1997年11月29日 派遣法違反一掃かちとる/健保労組二本松支部/調理師先頭に団結

 労働者派遣法の派遣業種に指定のない病院の調理職場で、今年四月、正職員の調理師が開設された老健施設に転勤した直後、病院側はその補充を派遣労働者にすり替えたことに対し労働組合が法違反だと追及。自らの問題と受けとめた調理師ら組合員が、治療食である病院給食は「職員の手作りで」と粘り強く交渉する中で、老健施設を含む調理職場の派遣法違反を十二月十日で一掃、という内容の労使確認書を勝ち取った。

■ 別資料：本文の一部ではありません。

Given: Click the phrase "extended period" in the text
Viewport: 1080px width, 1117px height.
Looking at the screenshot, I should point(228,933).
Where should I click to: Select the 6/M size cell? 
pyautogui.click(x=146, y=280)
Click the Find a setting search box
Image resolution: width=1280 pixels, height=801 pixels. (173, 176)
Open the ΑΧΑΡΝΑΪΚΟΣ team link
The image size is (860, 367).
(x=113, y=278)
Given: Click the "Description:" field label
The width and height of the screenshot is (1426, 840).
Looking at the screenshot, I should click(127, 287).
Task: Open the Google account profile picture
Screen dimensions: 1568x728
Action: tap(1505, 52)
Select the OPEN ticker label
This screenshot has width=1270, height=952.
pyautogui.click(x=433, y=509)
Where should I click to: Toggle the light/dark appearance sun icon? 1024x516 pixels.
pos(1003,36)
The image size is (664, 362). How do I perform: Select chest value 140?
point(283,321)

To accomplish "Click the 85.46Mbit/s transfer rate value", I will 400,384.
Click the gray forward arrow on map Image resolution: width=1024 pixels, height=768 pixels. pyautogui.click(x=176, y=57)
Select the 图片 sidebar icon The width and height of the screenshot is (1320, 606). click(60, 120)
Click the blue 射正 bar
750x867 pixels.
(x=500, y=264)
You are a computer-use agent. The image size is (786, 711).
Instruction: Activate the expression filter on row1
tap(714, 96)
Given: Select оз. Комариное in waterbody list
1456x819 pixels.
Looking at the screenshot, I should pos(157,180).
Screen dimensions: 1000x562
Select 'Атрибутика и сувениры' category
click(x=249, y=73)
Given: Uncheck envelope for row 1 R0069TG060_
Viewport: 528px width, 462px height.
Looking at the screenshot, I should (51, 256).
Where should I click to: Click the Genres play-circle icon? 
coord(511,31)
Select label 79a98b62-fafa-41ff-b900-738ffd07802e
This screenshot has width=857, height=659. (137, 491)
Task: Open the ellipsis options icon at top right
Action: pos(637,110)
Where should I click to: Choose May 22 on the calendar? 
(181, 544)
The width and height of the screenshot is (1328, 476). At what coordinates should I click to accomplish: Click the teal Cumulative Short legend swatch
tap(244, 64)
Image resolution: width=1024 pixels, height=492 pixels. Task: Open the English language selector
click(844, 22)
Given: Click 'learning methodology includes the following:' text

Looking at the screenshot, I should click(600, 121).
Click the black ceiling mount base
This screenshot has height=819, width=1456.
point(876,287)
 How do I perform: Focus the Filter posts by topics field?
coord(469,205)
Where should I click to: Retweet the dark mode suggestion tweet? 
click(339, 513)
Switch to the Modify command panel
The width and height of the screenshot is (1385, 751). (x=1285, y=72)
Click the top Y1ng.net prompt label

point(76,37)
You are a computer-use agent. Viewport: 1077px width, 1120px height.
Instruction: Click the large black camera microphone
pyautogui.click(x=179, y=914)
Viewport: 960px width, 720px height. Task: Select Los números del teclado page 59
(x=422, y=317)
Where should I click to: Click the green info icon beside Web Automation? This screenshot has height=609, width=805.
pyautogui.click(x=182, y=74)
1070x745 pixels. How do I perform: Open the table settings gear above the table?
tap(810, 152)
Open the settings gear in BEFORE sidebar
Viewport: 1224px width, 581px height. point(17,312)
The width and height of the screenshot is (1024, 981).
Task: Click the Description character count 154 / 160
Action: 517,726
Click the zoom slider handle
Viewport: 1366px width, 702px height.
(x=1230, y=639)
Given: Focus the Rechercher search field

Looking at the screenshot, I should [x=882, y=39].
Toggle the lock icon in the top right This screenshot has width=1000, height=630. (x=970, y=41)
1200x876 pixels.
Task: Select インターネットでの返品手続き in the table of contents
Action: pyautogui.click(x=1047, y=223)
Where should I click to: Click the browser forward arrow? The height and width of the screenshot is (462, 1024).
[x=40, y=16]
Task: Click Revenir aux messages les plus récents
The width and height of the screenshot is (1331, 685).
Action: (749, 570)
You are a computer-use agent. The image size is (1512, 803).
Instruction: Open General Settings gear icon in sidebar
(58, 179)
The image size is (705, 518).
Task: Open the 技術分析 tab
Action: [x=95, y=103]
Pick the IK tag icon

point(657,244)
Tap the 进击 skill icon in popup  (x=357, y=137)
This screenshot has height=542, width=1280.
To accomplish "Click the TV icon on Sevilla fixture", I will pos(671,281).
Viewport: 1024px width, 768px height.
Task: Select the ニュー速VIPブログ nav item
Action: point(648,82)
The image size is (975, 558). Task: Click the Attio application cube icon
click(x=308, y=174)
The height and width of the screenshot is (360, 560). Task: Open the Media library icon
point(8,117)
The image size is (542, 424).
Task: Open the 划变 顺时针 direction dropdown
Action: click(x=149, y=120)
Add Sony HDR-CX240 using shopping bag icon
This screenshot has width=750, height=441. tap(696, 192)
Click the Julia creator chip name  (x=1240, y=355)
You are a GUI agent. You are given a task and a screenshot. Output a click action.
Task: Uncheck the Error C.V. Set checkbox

 派遣法違反と闘っていたのは、社会保険福島二本松病院(福島県)の組合、健保労組二本松支部(藤原二三子支部長、百十五人)。

 発端は今年四月、同病院が開設したばかりの老健施設に、病院の正職員の調理師三人を転勤させた。問題はその補充。組合は三月、転勤に伴う補充は正職員でと要求。病院側も「原則として正職員で対応する」との約束があった。

 ところが、補充されたのは交替制のパート調理員六人で、しかも、派遣会社の『メフォス』が雇う派遣労働者。そればかりか老健施設の調理職場でも、転勤者三人を含む六人中、三人までが派遣労働者だった。

 調理職場は、労働者派遣法が認める派遣二十六業種の対象外。この明らかな派遣法違反を組合が知ったのは、派遣が導入された二日後の四月十七日、新組合員歓迎集いのまっ最中の出来ごと。当然「集い」は『派遣法違反対策会議』に急きょ変更。翌十八日には即座に交渉を持ち、取り組みをスタートさせた。

 職場の派遣法違反を一掃させる確認書に、労使が押印したのは十一月十七日のこと。屋田喜久子副支部長は「調理師の組合員が先頭になり、自分たちで闘って阻止したことは支部の歴史に残るし、今後の働く権利を大切にしていく力になると思う」と語っている。